The State Land Board owns approximately 1.2 million hectares of mineral material, where the land above is owned by another party (“split” or “severed” estate). Under Colorado law, the owner of a mineral product has the right to access his mineral property, even if the surface is owned by another party. Landowners who wish to ensure that the development of state trust ores does not result in surface occupancy on their land may consider an NSO agreement with the National Land Board. The duration of the NSO agreement and consideration are determined after receipt of the application. The NSO agreements do not prohibit the development of oil and gas with horizontal or directed drills. For more information on whether The Landesamt owns the minerals under your property, see this fact sheet. Contact Ben Teschner at or 303-866-3454 x 3313 for more information on NSO agreements. The NSO`s contract application and transfer forms are available below under “Forms – Instructions.” A Surface Use Agreement (OAS) is the mechanism by which the State Land Board agrees to authorize the use of hectares of public trust for the development of offshore oil and gas. When a taker plans to use the area of government confidence, but 1) does not have the underlying oil and gas lease-sale, i.e.

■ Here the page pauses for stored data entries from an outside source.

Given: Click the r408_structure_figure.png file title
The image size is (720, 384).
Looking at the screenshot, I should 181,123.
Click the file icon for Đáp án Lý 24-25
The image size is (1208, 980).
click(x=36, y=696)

2) develop additional hectares of oil and gas leasing outside the oil and gas leasing object, an SA will be required. Check out our Checklist Document, Pay Table Calculator and sample agreement. For questions, please contact mineral specialist Steve Freese at 303-866-3454 x 3343. The State Land Board`s leases require a performance obligation separate from the commitment required by the Colorado Oil and Gas Conservation Commission (COGCC). Government bonds are required by law to avoid the waste of the state trust and may cover property such as (but not limited) on the surface, rents and royalties. Obligations are required before reaching the surface of the field, operations or disturbances on the ground. When a tenant develops a spacing and drilling unit (“DSU”) or has a well that discharges oil and gas from an additional public lease and hectares (the well could be located on or off the state trust, a certification body should be submitted to the State Land Board in the event of an application for imputation certificates or application from the Colorado Oil and Gas Conservation Commission. Look at our guidelines for the communitarian agreement and the form of the communitarian agreement.

All oil and gas leases have a discount clause that allows the taker to transfer all or part of the leased property by paying all the amounts due and filing a written rebate request to the Landesamt. In order to avoid unwanted rental costs, the Landesamt invites tenants to inform the agency in writing of a request to postpone a tenancy agreement. Requests for rebates should be e-mailed to oil and gas specialist Catie Stitt before the next anniversary of the lease. Tenants who stop paying rent without making a written request for a formal rebate can charge a rent in question. Proportional rental costs are calculated on the basis of a period including the landesamt`s determination of non-payment of rent, the reporting of unpaid rent to the tenant and the healing time of a late payment in accordance with the tenancy conditions. For partial rebates, only consecutive contracts with a total volume of at least 40 hectares can be abandoned in a lease agreement (unless the original lease was less than 40 hectares). If the lease has been registered in the Landkreis, a declaration of rental or unblocking must also be registered in the Landkreis, when the lease is abandoned, and a copy of the registered release submitted to the Landesamt fer die Mietdatei. But only 12% are actually produced: 88% of oil and gas leases on trust lands are never in production, i.e. there is no extraction.